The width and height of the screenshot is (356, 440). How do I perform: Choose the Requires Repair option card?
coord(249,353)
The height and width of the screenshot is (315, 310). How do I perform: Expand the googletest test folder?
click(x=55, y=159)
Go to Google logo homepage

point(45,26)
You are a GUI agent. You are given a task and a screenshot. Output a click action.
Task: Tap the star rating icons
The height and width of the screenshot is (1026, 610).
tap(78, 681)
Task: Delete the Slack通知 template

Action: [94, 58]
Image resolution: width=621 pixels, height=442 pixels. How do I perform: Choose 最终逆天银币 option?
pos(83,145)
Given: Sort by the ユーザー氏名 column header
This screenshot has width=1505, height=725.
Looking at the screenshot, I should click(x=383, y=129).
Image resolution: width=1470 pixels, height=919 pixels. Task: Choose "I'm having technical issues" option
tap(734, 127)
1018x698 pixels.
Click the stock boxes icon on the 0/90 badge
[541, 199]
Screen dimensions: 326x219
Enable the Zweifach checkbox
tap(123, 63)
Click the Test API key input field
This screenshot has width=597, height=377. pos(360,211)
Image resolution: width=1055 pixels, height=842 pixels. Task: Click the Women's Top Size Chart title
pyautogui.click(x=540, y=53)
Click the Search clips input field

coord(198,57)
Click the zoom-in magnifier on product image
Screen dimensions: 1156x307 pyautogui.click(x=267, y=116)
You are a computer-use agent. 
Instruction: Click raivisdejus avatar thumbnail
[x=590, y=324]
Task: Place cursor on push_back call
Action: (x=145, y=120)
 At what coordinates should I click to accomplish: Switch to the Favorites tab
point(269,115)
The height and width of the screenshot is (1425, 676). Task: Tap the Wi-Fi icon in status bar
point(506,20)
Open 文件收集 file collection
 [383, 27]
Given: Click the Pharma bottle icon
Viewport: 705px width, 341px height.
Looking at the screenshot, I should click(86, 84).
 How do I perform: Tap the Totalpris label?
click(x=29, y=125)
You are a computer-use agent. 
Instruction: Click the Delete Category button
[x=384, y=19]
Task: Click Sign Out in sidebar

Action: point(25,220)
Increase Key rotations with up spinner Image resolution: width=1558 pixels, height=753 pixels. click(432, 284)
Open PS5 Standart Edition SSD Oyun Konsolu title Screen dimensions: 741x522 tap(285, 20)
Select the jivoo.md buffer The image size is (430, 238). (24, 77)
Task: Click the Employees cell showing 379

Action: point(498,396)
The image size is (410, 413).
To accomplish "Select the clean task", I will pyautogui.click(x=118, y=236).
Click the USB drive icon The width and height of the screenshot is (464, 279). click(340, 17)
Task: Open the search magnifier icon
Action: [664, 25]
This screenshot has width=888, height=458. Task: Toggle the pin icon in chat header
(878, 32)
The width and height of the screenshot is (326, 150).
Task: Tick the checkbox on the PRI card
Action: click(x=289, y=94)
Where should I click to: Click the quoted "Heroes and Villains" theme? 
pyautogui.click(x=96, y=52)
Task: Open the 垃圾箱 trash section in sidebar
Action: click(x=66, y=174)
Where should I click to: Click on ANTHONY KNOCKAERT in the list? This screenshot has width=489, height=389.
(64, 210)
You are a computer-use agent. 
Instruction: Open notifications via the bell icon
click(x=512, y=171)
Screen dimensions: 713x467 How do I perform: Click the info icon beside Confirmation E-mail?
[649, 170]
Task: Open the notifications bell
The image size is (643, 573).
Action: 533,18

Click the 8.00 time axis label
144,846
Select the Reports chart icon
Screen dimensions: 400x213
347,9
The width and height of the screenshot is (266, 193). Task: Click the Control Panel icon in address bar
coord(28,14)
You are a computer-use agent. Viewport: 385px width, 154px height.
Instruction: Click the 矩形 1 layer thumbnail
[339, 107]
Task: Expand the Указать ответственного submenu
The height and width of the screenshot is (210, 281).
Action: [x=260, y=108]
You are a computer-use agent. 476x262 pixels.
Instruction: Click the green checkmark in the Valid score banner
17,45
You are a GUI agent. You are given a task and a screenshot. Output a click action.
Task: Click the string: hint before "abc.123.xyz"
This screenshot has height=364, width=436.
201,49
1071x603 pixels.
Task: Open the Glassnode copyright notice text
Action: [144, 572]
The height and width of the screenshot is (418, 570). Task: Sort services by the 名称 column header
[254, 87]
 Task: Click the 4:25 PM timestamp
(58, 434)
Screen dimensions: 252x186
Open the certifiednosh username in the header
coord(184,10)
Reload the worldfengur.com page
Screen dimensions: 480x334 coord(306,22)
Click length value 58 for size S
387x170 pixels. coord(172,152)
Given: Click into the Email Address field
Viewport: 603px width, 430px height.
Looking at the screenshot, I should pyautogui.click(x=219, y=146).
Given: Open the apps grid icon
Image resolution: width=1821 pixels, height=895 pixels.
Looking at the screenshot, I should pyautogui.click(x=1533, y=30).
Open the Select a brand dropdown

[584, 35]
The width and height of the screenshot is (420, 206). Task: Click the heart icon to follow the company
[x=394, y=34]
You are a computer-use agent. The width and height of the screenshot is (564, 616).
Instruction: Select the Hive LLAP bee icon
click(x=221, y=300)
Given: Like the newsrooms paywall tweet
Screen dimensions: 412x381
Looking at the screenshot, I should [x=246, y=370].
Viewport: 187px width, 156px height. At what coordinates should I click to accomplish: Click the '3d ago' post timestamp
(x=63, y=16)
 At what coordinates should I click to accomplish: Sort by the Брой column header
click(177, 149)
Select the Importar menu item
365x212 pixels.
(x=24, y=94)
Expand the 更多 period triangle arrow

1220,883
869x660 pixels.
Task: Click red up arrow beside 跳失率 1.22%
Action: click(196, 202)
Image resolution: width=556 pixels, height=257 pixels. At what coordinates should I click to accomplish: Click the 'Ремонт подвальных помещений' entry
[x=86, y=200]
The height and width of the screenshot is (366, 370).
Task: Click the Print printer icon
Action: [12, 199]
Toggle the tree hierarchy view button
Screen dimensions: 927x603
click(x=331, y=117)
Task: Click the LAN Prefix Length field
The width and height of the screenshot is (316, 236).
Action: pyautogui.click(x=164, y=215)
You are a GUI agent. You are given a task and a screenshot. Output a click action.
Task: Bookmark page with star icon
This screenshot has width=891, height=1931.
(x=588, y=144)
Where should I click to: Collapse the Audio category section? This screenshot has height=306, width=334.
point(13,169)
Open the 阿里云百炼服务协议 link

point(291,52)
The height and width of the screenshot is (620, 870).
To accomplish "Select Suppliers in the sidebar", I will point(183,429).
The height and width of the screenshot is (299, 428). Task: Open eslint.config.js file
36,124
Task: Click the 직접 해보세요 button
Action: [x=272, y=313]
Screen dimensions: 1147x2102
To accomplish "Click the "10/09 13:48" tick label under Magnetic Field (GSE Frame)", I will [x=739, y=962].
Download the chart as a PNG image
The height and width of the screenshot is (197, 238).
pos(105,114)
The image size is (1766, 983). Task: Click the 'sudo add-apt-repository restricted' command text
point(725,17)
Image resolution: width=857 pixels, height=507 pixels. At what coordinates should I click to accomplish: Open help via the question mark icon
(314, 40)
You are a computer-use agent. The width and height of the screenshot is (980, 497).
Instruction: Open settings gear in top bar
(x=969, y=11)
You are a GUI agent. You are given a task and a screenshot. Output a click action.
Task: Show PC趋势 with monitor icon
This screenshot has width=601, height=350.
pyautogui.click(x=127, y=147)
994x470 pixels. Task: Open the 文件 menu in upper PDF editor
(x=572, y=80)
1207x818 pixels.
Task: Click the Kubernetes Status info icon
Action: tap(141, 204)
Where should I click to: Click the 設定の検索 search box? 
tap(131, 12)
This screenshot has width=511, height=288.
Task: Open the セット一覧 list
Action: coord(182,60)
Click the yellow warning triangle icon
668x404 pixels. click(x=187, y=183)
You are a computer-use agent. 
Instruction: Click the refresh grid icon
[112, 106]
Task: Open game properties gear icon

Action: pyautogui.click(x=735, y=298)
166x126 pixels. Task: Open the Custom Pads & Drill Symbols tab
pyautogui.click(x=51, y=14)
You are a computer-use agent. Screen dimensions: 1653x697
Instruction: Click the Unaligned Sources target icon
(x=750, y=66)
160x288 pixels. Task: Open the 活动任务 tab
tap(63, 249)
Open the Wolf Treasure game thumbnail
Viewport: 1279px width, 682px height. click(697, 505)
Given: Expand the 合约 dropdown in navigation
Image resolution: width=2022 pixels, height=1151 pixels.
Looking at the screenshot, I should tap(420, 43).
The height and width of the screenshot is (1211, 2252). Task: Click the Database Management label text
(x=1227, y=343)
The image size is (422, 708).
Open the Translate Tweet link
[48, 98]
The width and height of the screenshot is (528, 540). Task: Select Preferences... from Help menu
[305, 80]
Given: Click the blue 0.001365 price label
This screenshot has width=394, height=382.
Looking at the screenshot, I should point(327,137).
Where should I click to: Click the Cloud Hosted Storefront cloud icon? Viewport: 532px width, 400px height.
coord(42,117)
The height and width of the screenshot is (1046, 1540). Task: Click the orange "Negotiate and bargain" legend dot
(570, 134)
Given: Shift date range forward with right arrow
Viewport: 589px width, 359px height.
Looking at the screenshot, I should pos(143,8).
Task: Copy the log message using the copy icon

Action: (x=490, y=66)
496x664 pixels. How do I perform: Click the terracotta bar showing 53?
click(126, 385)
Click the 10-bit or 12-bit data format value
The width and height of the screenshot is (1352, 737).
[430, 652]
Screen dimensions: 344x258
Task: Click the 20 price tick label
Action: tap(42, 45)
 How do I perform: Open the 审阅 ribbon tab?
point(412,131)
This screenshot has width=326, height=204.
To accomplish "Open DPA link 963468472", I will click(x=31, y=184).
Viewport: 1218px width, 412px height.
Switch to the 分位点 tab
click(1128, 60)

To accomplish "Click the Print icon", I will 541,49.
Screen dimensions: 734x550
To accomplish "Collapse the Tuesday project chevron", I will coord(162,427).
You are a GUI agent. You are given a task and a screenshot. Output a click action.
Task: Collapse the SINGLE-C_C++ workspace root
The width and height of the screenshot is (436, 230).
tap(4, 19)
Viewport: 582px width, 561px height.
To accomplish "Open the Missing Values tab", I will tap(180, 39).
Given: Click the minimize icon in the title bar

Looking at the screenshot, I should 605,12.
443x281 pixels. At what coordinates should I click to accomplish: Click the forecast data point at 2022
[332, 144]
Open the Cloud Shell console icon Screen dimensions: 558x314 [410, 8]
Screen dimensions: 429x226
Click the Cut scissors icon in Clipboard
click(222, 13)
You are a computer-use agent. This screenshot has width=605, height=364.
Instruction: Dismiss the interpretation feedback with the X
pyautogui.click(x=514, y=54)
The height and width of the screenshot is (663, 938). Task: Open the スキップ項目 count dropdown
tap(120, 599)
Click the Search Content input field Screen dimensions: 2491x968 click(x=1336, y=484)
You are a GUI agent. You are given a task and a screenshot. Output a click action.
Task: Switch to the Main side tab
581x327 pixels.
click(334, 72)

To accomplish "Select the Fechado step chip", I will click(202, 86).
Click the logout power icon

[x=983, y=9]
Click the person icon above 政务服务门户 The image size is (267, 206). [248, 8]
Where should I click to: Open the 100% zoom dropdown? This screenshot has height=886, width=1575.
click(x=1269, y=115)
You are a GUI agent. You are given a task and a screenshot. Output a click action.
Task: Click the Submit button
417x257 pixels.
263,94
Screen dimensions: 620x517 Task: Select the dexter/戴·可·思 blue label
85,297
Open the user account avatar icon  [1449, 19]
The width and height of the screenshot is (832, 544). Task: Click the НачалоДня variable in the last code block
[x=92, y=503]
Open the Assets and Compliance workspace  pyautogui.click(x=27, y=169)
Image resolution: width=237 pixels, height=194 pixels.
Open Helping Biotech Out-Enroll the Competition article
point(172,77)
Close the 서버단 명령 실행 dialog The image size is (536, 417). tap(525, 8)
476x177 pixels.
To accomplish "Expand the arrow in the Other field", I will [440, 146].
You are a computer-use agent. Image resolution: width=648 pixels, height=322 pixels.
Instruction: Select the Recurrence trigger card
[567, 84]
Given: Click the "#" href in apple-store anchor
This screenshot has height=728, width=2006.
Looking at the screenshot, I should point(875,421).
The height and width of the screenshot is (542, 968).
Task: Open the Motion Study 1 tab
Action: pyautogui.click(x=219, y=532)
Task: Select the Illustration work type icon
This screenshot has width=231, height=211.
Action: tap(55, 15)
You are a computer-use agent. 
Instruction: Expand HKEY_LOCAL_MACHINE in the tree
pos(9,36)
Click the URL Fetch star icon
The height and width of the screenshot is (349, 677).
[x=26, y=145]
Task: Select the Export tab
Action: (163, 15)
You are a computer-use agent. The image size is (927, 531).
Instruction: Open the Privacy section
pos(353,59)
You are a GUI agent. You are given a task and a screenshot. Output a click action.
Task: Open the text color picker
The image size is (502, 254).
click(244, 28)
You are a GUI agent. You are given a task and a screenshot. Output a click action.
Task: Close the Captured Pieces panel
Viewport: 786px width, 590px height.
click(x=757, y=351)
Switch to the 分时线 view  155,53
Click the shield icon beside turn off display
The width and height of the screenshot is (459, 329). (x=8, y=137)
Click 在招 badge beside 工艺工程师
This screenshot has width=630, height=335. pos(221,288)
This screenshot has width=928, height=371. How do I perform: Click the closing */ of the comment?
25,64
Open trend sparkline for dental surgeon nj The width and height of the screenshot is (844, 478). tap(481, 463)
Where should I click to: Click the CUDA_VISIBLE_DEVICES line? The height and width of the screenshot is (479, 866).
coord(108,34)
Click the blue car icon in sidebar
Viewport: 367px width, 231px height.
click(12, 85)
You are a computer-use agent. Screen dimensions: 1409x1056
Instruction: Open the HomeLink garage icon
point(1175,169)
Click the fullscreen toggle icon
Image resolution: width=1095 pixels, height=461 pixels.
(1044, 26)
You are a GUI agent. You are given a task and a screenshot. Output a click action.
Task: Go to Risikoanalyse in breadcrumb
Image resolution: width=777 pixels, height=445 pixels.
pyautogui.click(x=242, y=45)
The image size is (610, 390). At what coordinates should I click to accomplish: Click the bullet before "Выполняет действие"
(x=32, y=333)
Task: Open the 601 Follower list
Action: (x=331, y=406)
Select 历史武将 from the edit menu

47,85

- - - - -

Each line above from the one with "Click the Search Content" up to and including the one with "Open the user" must be set down exactly, and no line outside that span may appear.

Click the Search Content input field Screen dimensions: 2491x968 click(x=1336, y=484)
You are a GUI agent. You are given a task and a screenshot. Output a click action.
Task: Switch to the Main side tab
581x327 pixels.
click(334, 72)

To accomplish "Select the Fechado step chip", I will click(202, 86).
Click the logout power icon

[x=983, y=9]
Click the person icon above 政务服务门户 The image size is (267, 206). [248, 8]
Where should I click to: Open the 100% zoom dropdown? This screenshot has height=886, width=1575.
click(x=1269, y=115)
You are a GUI agent. You are given a task and a screenshot. Output a click action.
Task: Click the Submit button
417x257 pixels.
263,94
Screen dimensions: 620x517 Task: Select the dexter/戴·可·思 blue label
85,297
Open the user account avatar icon  [1449, 19]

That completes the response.